Un détenu libéré sur parole replonge…
Un beau film simple et réaliste. Le contexte social et les flics pourris ont leur importance dans la récidive mais l’oeuvre n’a rien du manifeste gauchiste excusant tout. L’ancien prisonnier est clairement montré comme étant un être avide et pulsionnel. S’inscrivant dans la grande tradition des récits américains, Straight time est un film behavioriste. Pas de discours plaqué, pas de simplification théorique mais une chronique qui vise à représenter de la façon la plus juste possible les actions des personnages. D’anciens braqueurs ont d’ailleurs servi de conseillers techniques. Dustin Hoffman, qui a failli réaliser le film, compose ici l’un de ses plus beaux rôles. La mise en scène est pudique, spécialement lors des moments d’intimité entre le malfrat et sa compagne. A noter finalement que ce film sorti la même année que Darkness on the edge of town est un des plus parfaits équivalents cinématographiques à une chanson de Bruce Springsteen.

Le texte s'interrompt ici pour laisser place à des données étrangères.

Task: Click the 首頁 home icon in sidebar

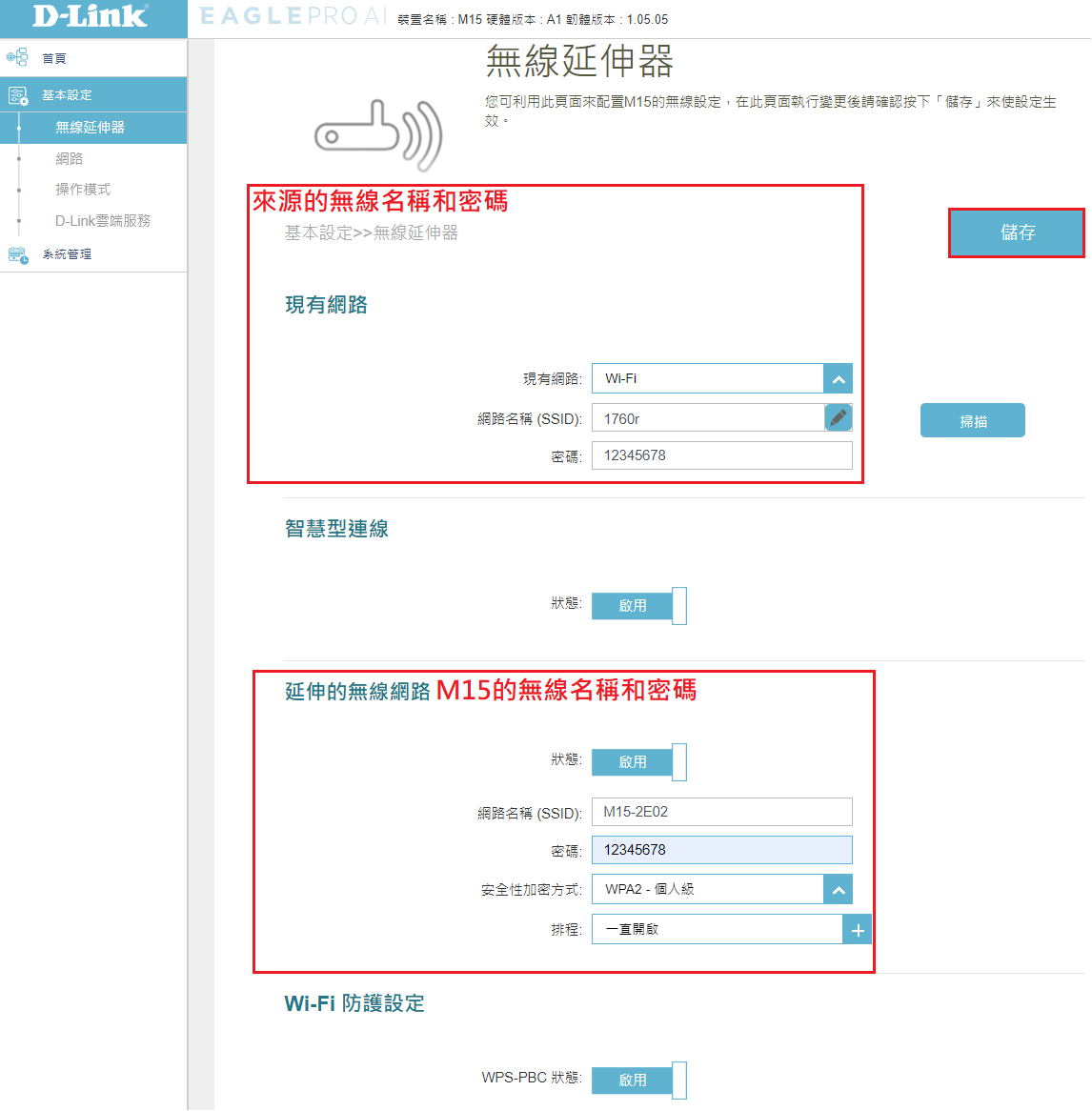Action: point(17,58)
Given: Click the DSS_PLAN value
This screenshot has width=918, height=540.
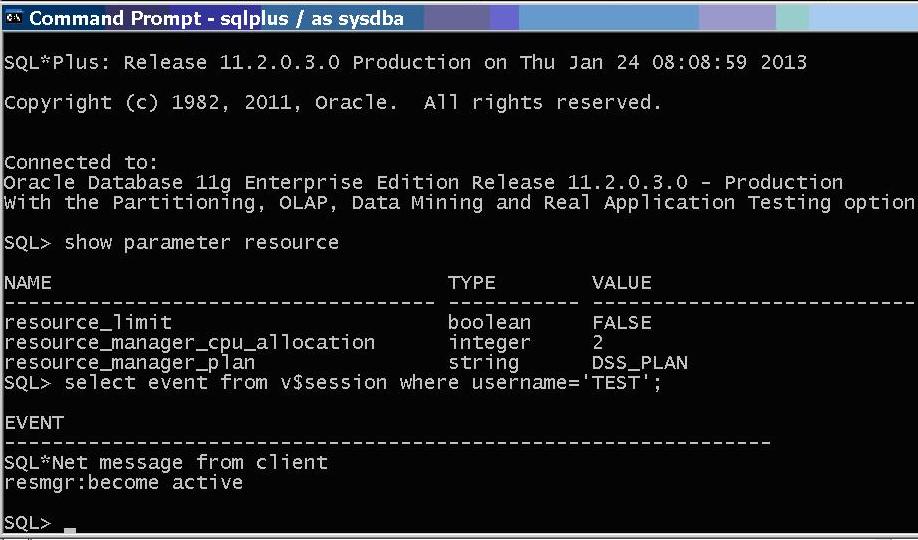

Tags: Bruce Springsteen, Dustin Hoffman, polar, réinsertion, Theresa Russell
Ah tu vois !
Le film est tiré d’un excellent bouquin de Edward Bunker qui s’appelle Aucune bête aussi féroce, je te le recommande chaudement.
j’en prends bonne note.
Bien vu ,bien écrit.Hoffman est trés bon mais je trouve qu’il lui manque quand même une carrure,une lueur,une fièvre,un impact physique !
Ah et puis faut pas oublier la classe cabossée d’Harry Dean Stanton !
Il y a un autre film d’Ulu Grossbard qui est bien meilleur, à mon sens, c’est « Sanglantes confessions », tiré de « Sanglantes confidences », un polar de série noire qui anticipe largement sur le médiocre Dalhia noir de Ellroy et De Palma.
merci de votre recommandation alexandre.